Am Anfang ist er nur ein roter Punkt, unten im Krater des Kilimandscharo, in der Aschewüste. Der Erzähler sieht ihn schon von weitem, oben vom Kraterrand aus. Und er ärgert sich über diesen Kerl in der roten Jacke, der ihm sein ersehntes Alleinsein mit dem Berg verdirbt. Was sucht der da, unter dem schneebedeckten Gipfel, wo Hans im Zelt übernachten will? Nur drei von Hans' einheimischen Bergführern und Trägern kommen mit, zwei andere lehnen dankend ab. Im Krater schlafen, das sei zu gefährlich.

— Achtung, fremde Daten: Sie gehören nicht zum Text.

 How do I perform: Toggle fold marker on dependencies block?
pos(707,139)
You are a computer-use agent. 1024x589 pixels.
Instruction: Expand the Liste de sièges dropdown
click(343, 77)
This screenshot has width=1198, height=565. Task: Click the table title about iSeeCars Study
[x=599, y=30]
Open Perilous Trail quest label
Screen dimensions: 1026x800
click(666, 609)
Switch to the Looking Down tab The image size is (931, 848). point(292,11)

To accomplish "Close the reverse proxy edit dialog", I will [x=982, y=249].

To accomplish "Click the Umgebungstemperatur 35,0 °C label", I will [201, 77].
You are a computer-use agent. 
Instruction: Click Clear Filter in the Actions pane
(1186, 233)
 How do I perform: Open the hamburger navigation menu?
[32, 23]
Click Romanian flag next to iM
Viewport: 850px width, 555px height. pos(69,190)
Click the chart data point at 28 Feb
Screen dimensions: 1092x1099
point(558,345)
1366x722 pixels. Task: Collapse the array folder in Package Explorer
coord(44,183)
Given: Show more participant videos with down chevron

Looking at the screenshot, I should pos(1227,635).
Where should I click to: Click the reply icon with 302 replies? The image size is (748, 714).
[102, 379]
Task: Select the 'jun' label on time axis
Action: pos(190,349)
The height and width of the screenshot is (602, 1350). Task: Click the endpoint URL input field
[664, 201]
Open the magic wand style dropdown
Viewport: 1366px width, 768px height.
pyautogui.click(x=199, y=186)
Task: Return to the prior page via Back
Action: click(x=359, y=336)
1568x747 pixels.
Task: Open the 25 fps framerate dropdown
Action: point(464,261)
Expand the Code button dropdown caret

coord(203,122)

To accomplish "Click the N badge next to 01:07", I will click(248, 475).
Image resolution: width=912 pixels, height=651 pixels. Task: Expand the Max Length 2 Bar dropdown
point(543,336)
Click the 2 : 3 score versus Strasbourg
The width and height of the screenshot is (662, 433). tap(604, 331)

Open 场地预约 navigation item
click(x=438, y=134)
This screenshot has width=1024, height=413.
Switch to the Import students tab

"Dort wohnten böse Geister, die verwandelten sich nachts in schlimme Schwefeldämpfe oder kämen im Eishagel und holten sich, wen immer sie wollten. Selbst die, die sie verschonten, schlügen sie mit Übelkeit und Wahn, einfach so, weil sie die Macht dazu hätten."
Übelkeit und Wahn
Natürlich ist diese Eröffnung des Romans eine Empedokles-Variante. Allerdings soll hier nicht im Tod das Einssein mit der Natur und der Welt gesucht werden, sondern durchaus im Leben, im Wagnis. Die Vorahnungen der afrikanischen Begleiter, Übelkeit und Wahn, sind dennoch ganz realistisch. Es ist gefährlich da oben - und auch im Flachland. Aber deshalb ist Hans ja da, der Bleistiftspitzer aus dem langweiligen Deutschland: Er hat noch eine Rechnung offen mit Afrika, wo er vor vielen Jahren fast an einer Blutvergiftung gestorben wäre. Er will beweisen, dass er es kann, dass extreme Temperaturen (und die extreme Armut der Bevölkerung) ihn nicht schaffen – und die Anstrengungen des Bergsteigens schon gar nicht.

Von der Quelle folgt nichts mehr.